“Americans who have been fully vaccinated do not need a booster shot at this time,” the FDA and CDC said in a joint statement on Thursday, adding that the health bodies are “engaged in a science-based, rigorous process to consider whether or when a booster might be necessary.”
“We are prepared for booster doses if and when the science demonstrates that they are needed.”
— Steve Herman (@W7VOA) July 9, 2021
The announcement comes after Pfizer’s chief scientific officer Mikael Dolsten said the pharma giant intends to request approval for a third vaccine dose sometime in the next month.
He told Reuters in an interview on Thursday that while the company’s immunization “is highly effective against the Delta variant” – a more contagious strain first detected in India – “there is likely the risk of reinfection as antibodies, as predicted, wane” over time.
Though the Pfizer vaccine, developed jointly with German firm BioNTech, proved 95% effective against severe disease during clinical trials last year, Dolsten said the company’s data shows it had slipped to the 80% range after six months.
He nonetheless stressed that data from other countries suggests the vaccine remains highly effective, even accounting for declining immunity.
Pfizer also took to Twitter on Thursday to declare that, despite “strong immune responses” observed after two doses, it is now “studying whether a third dose will boost them further.”
It added that it would also prepare an “updated version” of the jab to improve effectiveness against the Delta variant, saying clinical studies for that could begin by August.
Recent data published in @Nature demonstrate the primary two dose series of BNT162b2 elicits strong immune responses against the #DeltaVariant and we are studying whether a third dose will boost them further. https://t.co/jI8IXV5Uzn pic.twitter.com/ZjctiVFVxB
— Pfizer Inc. (@pfizer) July 8, 2021
According to Dolsten, the company’s preliminary studies indicate that a booster shot could generate five to 10 times the antibodies than are usually seen after the second injection.

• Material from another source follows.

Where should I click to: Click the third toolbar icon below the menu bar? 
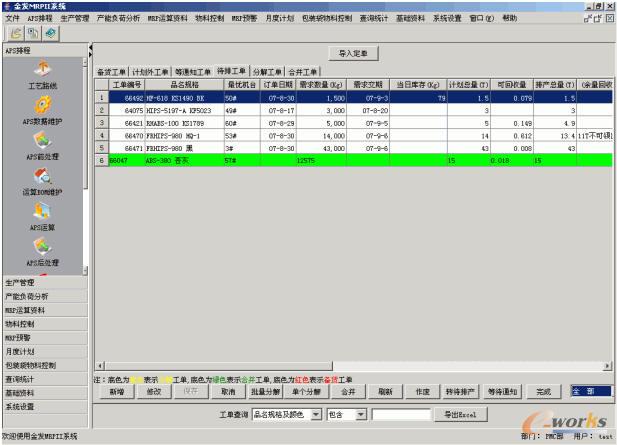pyautogui.click(x=50, y=34)
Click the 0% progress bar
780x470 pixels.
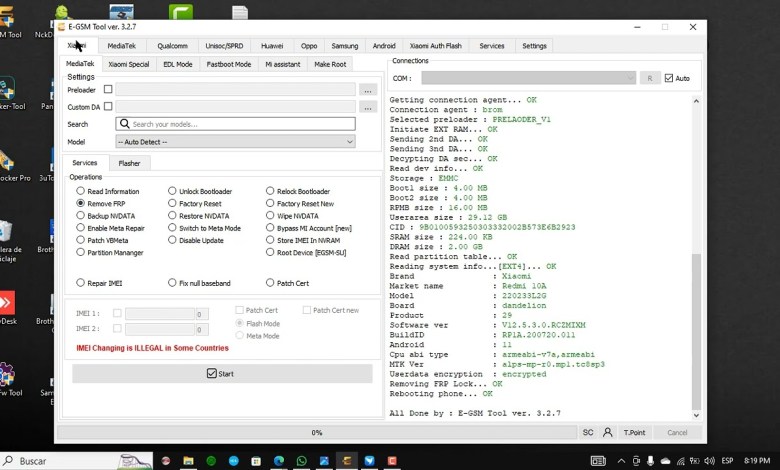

Vaccine makers have floated the idea of additional doses before, with Moderna CEO Stephane Bancel telling colleagues on a May earnings call that “We believe booster shots will be needed” to combat “new variants of concern.”
Pfizer’s own chief executive Albert Bourla said much the same in April, stating that a third dose would “likely” be required one year after the patient’s first shot, also hinting at additional doses every year going forward.
Some experts have voiced skepticism in the idea, however, with former CDC Director Tom Frieden telling Reuters in May that “there is zero, and I mean zero, evidence to suggest” a need for booster doses.
The World Health Organization’s vaccine chief Kate O’Brien also pointed to a lack of data on the question, suggesting it was too soon to draw any conclusions about additional shots.
Pfizer responded to the pushback at the time, saying boosters may be needed only while the virus is “still circulating widely,” which could change at some point as the US inches toward herd immunity, whether naturally through infection or by way of vaccines.
In addition to the Pfizer-BioNTech formulation, vaccines developed by Moderna and Johnson & Johnson have received emergency FDA authorization in the US. To date, some 332 million doses have been administered to Americans, with around 158 million people – or nearly half of the population – fully vaccinated, according to official figures compiled by Our World in Data.